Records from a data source

----------

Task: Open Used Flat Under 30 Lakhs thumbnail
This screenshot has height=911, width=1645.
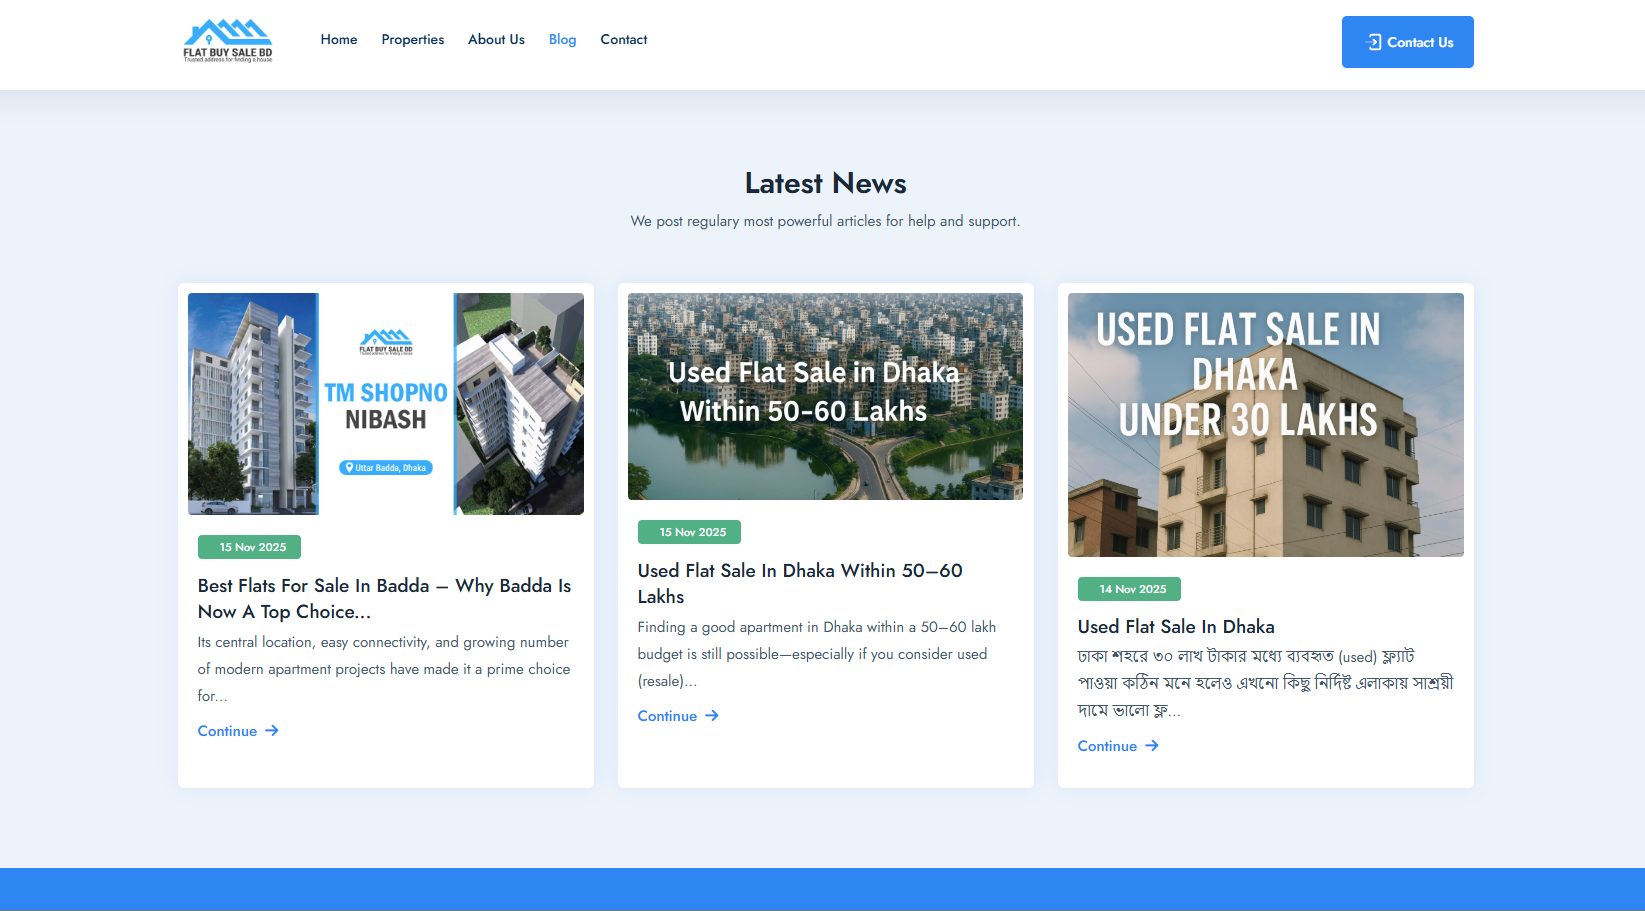Action: pos(1265,424)
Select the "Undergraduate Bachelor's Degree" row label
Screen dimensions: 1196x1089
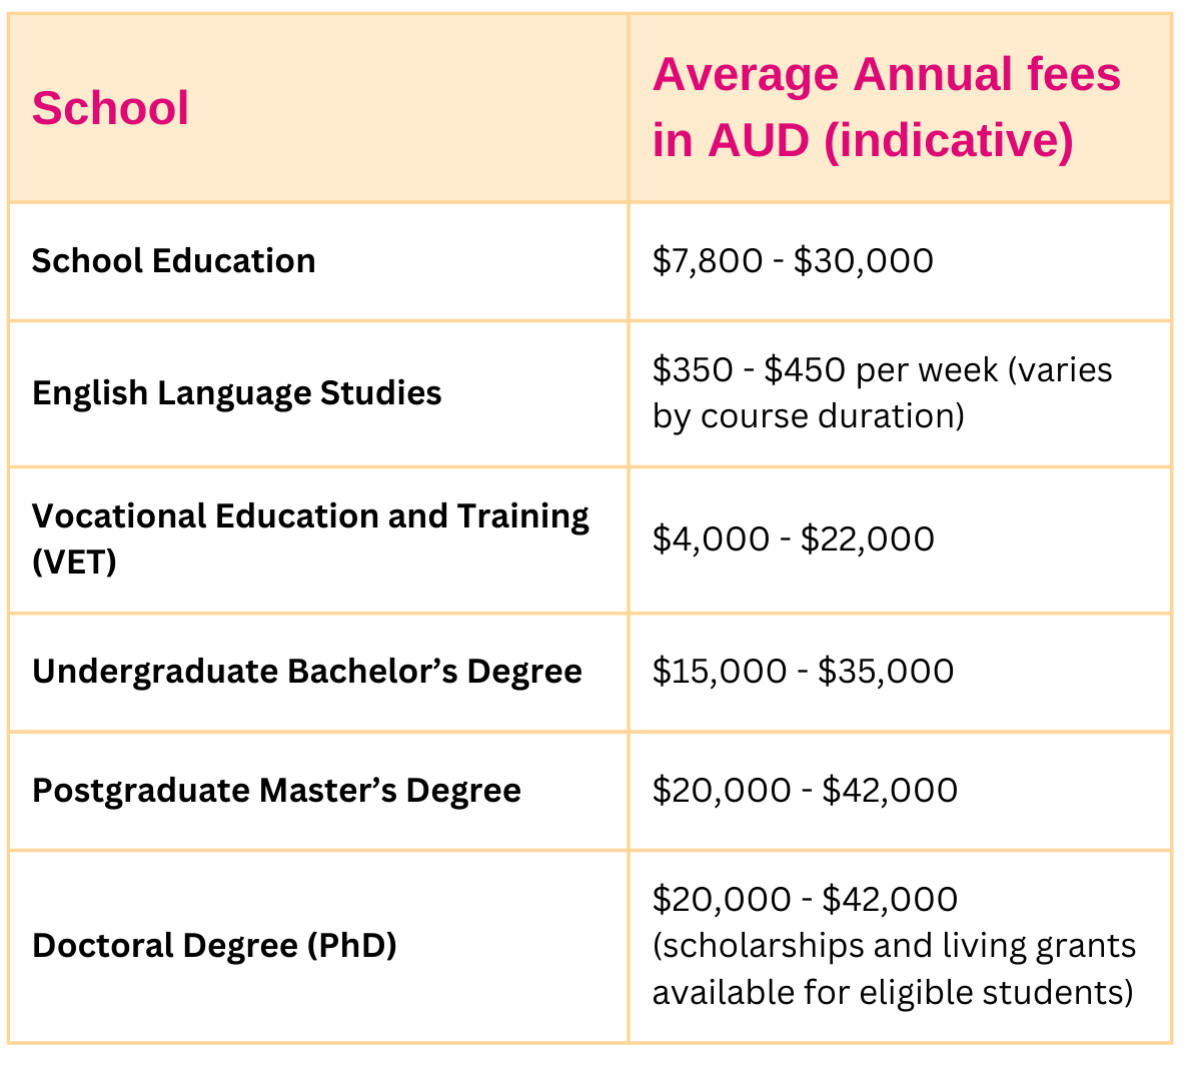[307, 671]
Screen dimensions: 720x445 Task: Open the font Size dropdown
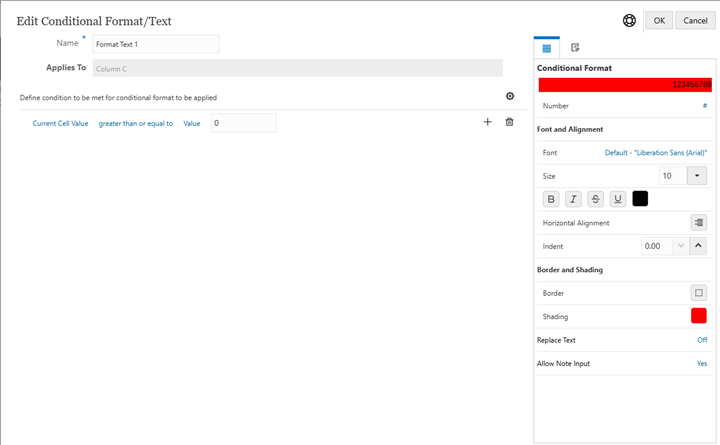click(x=698, y=175)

----------

About this task —
Because only the text is wanted, repeat all the entries exactly and leave out the pictures.

Response area —
Task: Open Used Flat Under 30 Lakhs thumbnail
This screenshot has height=911, width=1645.
Action: pos(1265,424)
Select the "Undergraduate Bachelor's Degree" row label
Screen dimensions: 1196x1089
[307, 671]
Screen dimensions: 720x445 Task: Open the font Size dropdown
click(x=698, y=175)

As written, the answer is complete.